ChatGPT tested for clinical decision support

A recent study finds promise in the artificial intelligence program ChatGPT for speeding review and improvement of computer system alerts used to support day-to-day clinical decision-making.

In a blinded test at Vanderbilt University Medical Center, a panel of four physicians and one pharmacist reviewed suggestions from ChatGPT 3.5 mixed with suggestions from teams of clinical specialists, the test involving seven alerts from among the myriad logic-based alerts in use at VUMC.

The judges, rating suggestions on a scale of one to five, gave an average rating of 3.6 to suggestions from clinical specialists, 3.3 to suggestions from ChatGPT. They rated 65 suggestions in all, 36 composed by ChatGPT, 29 by clinical specialists. Of the test’s 20 top-rated suggestions, nine were from ChatGPT.

The test, led by Siru Liu, PhD, a postdoctoral research fellow in the Department of Biomedical Informatics, and Adam Wright, PhD, professor of Biomedical Informatics and Medicine and director of the Vanderbilt Clinical Informatics Center, was reported in the Journal of the American Medical Informatics Association.

“Across health care, most of these well-intentioned automated alerts are overridden by busy users. The alerts are seen as serving an essential purpose, but the general need to improve them is clear to everyone,” Liu said. “It’s apparent to me that AI could help speed this continuing project. ChatGPT appears already highly useful, and with specialized training it could no doubt be made yet more formidable for this vital purpose.”

A large language model optimized for dialogue, trained on web pages and books, ChatGPT 3.5 is an artificial neural network with some 175 billion parameters, or weighted connections analogous to

synapses (of which the human brain has more than 100 trillion). The chatbot was released last November by OpenAI, based in San Francisco. This March saw the introduction of the company’s yet more capable and headline grabbing ChatGPT 4.

Coming from various companies, Wikipedia lists 15 large language models having 100 billion or more parameters.

In the test, all members of the blinded panel had formal training in informatics and experience optimizing clinical decision support tools. The alerts involved contraindications for various drugs and clinical tests, post-operative patient risks, and patient documentation needed for prescribing and for patient management more generally. All suggestions received separate scores for usefulness, relevance, understanding, bias, redundancy, need for editing, implications for improved workflow, and inversion (that is, whether any suggestions appeared to run counter to the sense of the prompt).

Questions loom concerning how quickly large language models like ChatGPT might be coaxed into guiding clinical documentation or even decision-making on a more open-ended, patient-by-patient, problem-by-problem basis.

“We can look forward to an AI-powered transformation of health care occurring over time,” Wright said, “and in terms of raw technological capacity, with the success of large language models like ChatGPT perhaps the timeframe appears to be shrinking. But getting there will require building processes to ensure not only safety and efficient workflow, but fairness across diverse patient populations. That’s apt to be a quite thorny and drawn-out task.”

Others on the study from VUMC include Aileen Wright, MD, MS, Barron Patterson, MD, Jonathan Wanderer, MD, MPhil, Scott Nelson, PharmD, MS, and Allison McCoy, PhD. They were joined by researchers from the University of Texas Southwestern Medical Center in Dallas and the University of Texas Health Science Center in Houston. The study was supported by the National Institutes of Health (LM014097).

**COLLECTED MATERIAL**
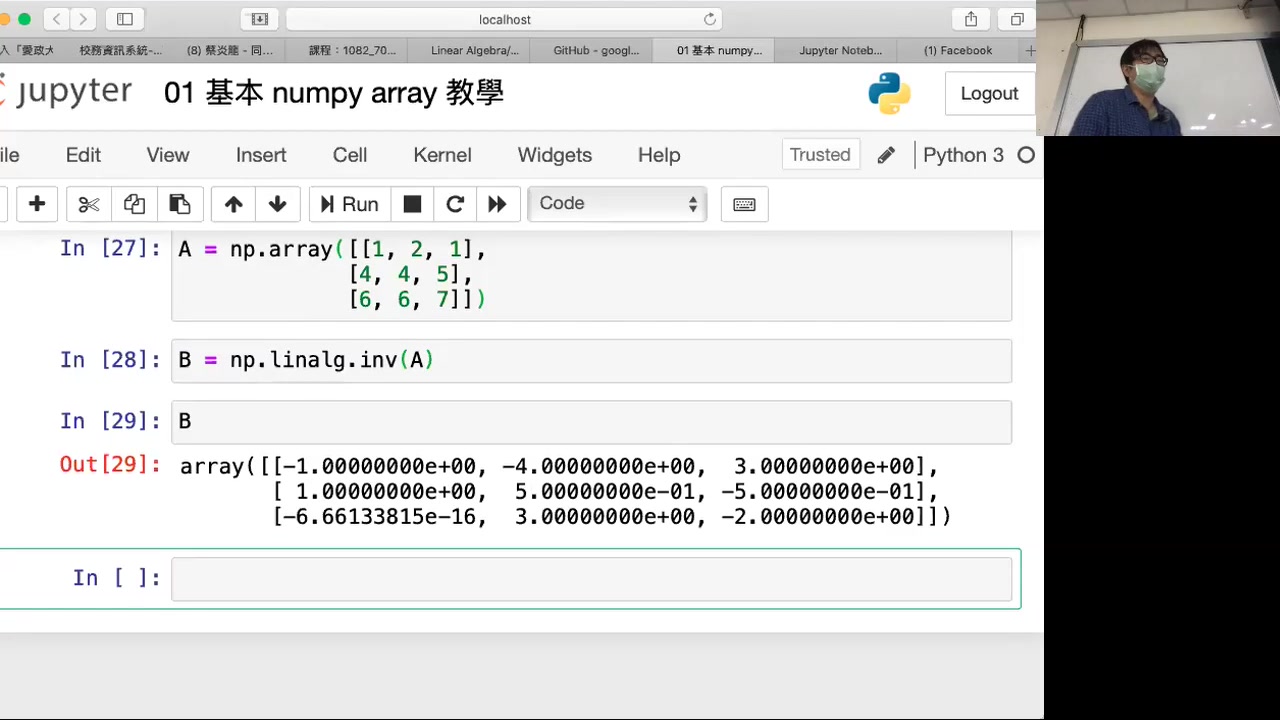
Task: Open the Kernel menu
Action: (x=442, y=155)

**TO DO**
a) In the article on testing ChatGPT for clinical decision support, translate this sentence into Spanish: "The chatbot was released last November by OpenAI, based in San Francisco."
b) According to the article on testing ChatGPT for clinical decision support, how many of the test's 20 top-rated suggestions came from ChatGPT?

**RESPONSES**
a) El chatbot fue lanzado el pasado noviembre por OpenAI, con sede en San Francisco.

b) Nine.